§ **TRY IT**
Word for word, transcribe the data below from the line with "Select read_clipboard from autocomplete list" to the line with "Screen dimensions: 478x876", keeping both of those lines.
[EXTRACTED DATA Boundary: Start]
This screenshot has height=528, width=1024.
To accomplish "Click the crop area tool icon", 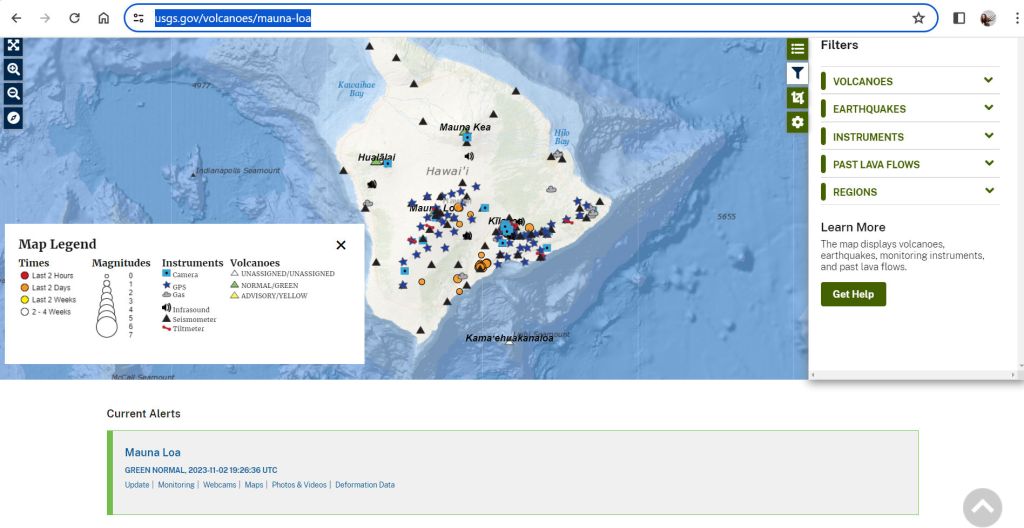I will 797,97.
[EXTRACTED DATA Boundary: End]
[EXTRACTED DATA Boundary: Start]
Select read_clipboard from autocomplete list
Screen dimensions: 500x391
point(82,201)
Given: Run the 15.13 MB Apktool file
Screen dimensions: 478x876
[EXTRACTED DATA Boundary: End]
[EXTRACTED DATA Boundary: Start]
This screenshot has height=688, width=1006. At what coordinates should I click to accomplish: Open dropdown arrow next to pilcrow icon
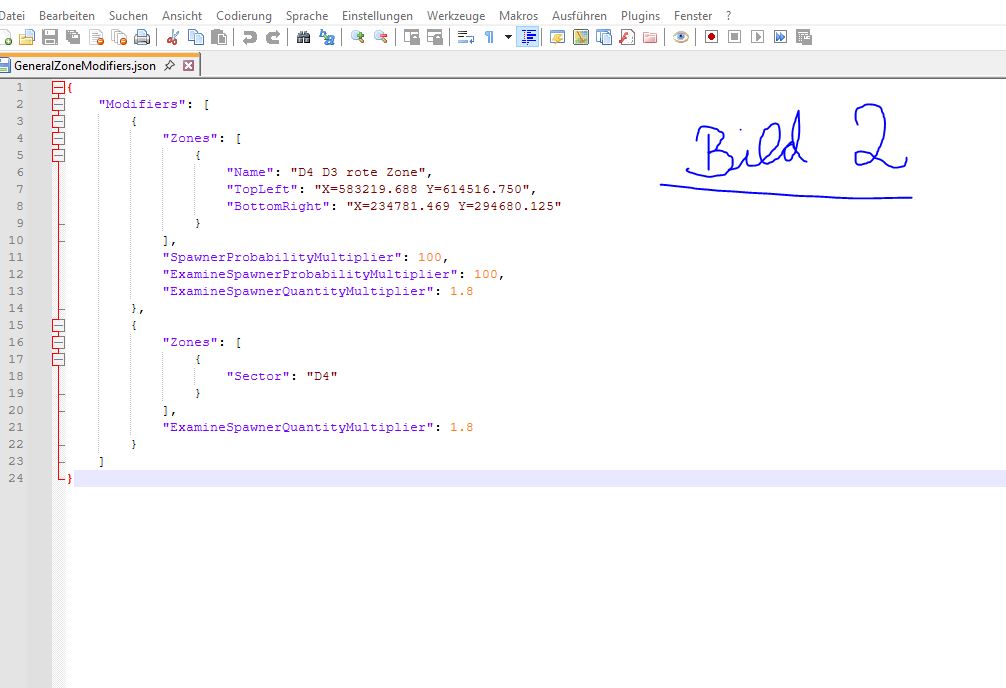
[EXTRACTED DATA Boundary: End]
§ **RESPONSE TO THIS EXERCISE**
Select read_clipboard from autocomplete list
Screen dimensions: 500x391
point(82,201)
Given: Run the 15.13 MB Apktool file
Screen dimensions: 478x876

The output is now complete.